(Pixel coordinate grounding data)
=== Begin Enclosure ===

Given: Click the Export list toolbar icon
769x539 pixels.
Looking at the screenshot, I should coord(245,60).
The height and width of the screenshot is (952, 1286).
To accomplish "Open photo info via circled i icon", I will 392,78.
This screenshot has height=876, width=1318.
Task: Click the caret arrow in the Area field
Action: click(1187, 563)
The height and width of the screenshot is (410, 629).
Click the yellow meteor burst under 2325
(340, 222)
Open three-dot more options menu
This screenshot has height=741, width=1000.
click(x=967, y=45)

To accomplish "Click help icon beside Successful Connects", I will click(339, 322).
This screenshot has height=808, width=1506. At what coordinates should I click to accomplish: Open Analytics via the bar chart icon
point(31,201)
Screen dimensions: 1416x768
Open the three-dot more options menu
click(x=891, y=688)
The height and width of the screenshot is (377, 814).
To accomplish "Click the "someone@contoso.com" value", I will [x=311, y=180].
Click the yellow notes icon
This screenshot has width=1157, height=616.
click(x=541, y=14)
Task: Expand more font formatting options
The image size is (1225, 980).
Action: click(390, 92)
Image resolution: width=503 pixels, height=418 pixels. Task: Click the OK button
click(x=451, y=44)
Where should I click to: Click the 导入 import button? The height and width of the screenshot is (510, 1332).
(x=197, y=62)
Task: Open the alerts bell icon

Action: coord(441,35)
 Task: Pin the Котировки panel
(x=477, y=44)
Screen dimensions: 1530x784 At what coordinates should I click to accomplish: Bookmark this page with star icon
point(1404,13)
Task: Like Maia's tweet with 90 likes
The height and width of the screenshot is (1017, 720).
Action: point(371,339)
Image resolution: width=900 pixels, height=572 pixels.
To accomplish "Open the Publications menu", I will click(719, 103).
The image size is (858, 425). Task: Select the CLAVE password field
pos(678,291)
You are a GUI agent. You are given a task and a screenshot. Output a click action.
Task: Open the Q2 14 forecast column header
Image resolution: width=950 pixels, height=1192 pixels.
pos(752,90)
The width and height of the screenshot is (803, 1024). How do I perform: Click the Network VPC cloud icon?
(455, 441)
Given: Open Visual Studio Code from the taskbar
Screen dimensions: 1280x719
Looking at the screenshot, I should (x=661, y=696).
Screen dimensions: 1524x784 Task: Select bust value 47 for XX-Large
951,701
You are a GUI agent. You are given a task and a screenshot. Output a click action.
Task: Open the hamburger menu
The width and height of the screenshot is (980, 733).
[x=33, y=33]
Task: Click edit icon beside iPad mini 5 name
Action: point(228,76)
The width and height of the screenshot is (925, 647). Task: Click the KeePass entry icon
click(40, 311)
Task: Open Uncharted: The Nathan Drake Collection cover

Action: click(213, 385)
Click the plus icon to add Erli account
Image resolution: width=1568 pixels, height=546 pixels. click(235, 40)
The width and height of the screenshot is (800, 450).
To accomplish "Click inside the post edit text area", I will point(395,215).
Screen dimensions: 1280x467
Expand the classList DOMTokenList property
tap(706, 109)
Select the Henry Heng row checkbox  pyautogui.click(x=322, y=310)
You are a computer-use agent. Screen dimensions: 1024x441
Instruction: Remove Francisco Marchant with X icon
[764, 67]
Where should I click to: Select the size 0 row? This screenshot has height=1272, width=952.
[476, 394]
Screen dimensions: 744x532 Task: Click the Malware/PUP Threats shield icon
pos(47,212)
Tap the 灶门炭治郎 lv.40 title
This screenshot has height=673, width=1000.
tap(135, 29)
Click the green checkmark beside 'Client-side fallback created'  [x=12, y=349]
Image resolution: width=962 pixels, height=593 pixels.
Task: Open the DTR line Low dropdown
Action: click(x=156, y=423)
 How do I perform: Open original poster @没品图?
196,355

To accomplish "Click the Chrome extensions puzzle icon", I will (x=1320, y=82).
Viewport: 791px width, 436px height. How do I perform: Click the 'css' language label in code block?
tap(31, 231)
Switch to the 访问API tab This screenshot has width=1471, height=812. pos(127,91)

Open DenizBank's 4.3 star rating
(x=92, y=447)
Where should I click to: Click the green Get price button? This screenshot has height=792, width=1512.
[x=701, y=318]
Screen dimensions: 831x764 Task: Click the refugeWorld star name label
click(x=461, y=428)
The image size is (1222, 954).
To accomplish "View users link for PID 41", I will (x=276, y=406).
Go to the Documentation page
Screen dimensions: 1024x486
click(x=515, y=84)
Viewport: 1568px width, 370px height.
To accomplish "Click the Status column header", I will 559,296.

=== End Enclosure ===

### Problem to work on
Go through the records above and copy each one exactly.

### Answer to the problem
Given: Click the Export list toolbar icon
769x539 pixels.
Looking at the screenshot, I should coord(245,60).
The height and width of the screenshot is (952, 1286).
To accomplish "Open photo info via circled i icon", I will 392,78.
This screenshot has height=876, width=1318.
Task: Click the caret arrow in the Area field
Action: click(1187, 563)
The height and width of the screenshot is (410, 629).
Click the yellow meteor burst under 2325
(340, 222)
Open three-dot more options menu
This screenshot has height=741, width=1000.
click(x=967, y=45)

To accomplish "Click help icon beside Successful Connects", I will click(339, 322).
This screenshot has height=808, width=1506. At what coordinates should I click to accomplish: Open Analytics via the bar chart icon
point(31,201)
Screen dimensions: 1416x768
Open the three-dot more options menu
click(x=891, y=688)
The height and width of the screenshot is (377, 814).
To accomplish "Click the "someone@contoso.com" value", I will [x=311, y=180].
Click the yellow notes icon
This screenshot has width=1157, height=616.
click(x=541, y=14)
Task: Expand more font formatting options
The image size is (1225, 980).
Action: click(390, 92)
Image resolution: width=503 pixels, height=418 pixels. Task: Click the OK button
click(x=451, y=44)
Where should I click to: Click the 导入 import button? The height and width of the screenshot is (510, 1332).
(x=197, y=62)
Task: Open the alerts bell icon

Action: coord(441,35)
 Task: Pin the Котировки panel
(x=477, y=44)
Screen dimensions: 1530x784 At what coordinates should I click to accomplish: Bookmark this page with star icon
point(1404,13)
Task: Like Maia's tweet with 90 likes
The height and width of the screenshot is (1017, 720).
Action: point(371,339)
Image resolution: width=900 pixels, height=572 pixels.
To accomplish "Open the Publications menu", I will click(719, 103).
The image size is (858, 425). Task: Select the CLAVE password field
pos(678,291)
You are a GUI agent. You are given a task and a screenshot. Output a click action.
Task: Open the Q2 14 forecast column header
Image resolution: width=950 pixels, height=1192 pixels.
pos(752,90)
The width and height of the screenshot is (803, 1024). How do I perform: Click the Network VPC cloud icon?
(455, 441)
Given: Open Visual Studio Code from the taskbar
Screen dimensions: 1280x719
Looking at the screenshot, I should (x=661, y=696).
Screen dimensions: 1524x784 Task: Select bust value 47 for XX-Large
951,701
You are a GUI agent. You are given a task and a screenshot. Output a click action.
Task: Open the hamburger menu
The width and height of the screenshot is (980, 733).
[x=33, y=33]
Task: Click edit icon beside iPad mini 5 name
Action: point(228,76)
The width and height of the screenshot is (925, 647). Task: Click the KeePass entry icon
click(40, 311)
Task: Open Uncharted: The Nathan Drake Collection cover

Action: click(213, 385)
Click the plus icon to add Erli account
Image resolution: width=1568 pixels, height=546 pixels. click(235, 40)
The width and height of the screenshot is (800, 450).
To accomplish "Click inside the post edit text area", I will point(395,215).
Screen dimensions: 1280x467
Expand the classList DOMTokenList property
tap(706, 109)
Select the Henry Heng row checkbox  pyautogui.click(x=322, y=310)
You are a computer-use agent. Screen dimensions: 1024x441
Instruction: Remove Francisco Marchant with X icon
[764, 67]
Where should I click to: Select the size 0 row? This screenshot has height=1272, width=952.
[476, 394]
Screen dimensions: 744x532 Task: Click the Malware/PUP Threats shield icon
pos(47,212)
Tap the 灶门炭治郎 lv.40 title
This screenshot has height=673, width=1000.
tap(135, 29)
Click the green checkmark beside 'Client-side fallback created'  [x=12, y=349]
Image resolution: width=962 pixels, height=593 pixels.
Task: Open the DTR line Low dropdown
Action: click(x=156, y=423)
 How do I perform: Open original poster @没品图?
196,355

To accomplish "Click the Chrome extensions puzzle icon", I will (x=1320, y=82).
Viewport: 791px width, 436px height. How do I perform: Click the 'css' language label in code block?
tap(31, 231)
Switch to the 访问API tab This screenshot has width=1471, height=812. pos(127,91)

Open DenizBank's 4.3 star rating
(x=92, y=447)
Where should I click to: Click the green Get price button? This screenshot has height=792, width=1512.
[x=701, y=318]
Screen dimensions: 831x764 Task: Click the refugeWorld star name label
click(x=461, y=428)
The image size is (1222, 954).
To accomplish "View users link for PID 41", I will (x=276, y=406).
Go to the Documentation page
Screen dimensions: 1024x486
click(x=515, y=84)
Viewport: 1568px width, 370px height.
To accomplish "Click the Status column header", I will 559,296.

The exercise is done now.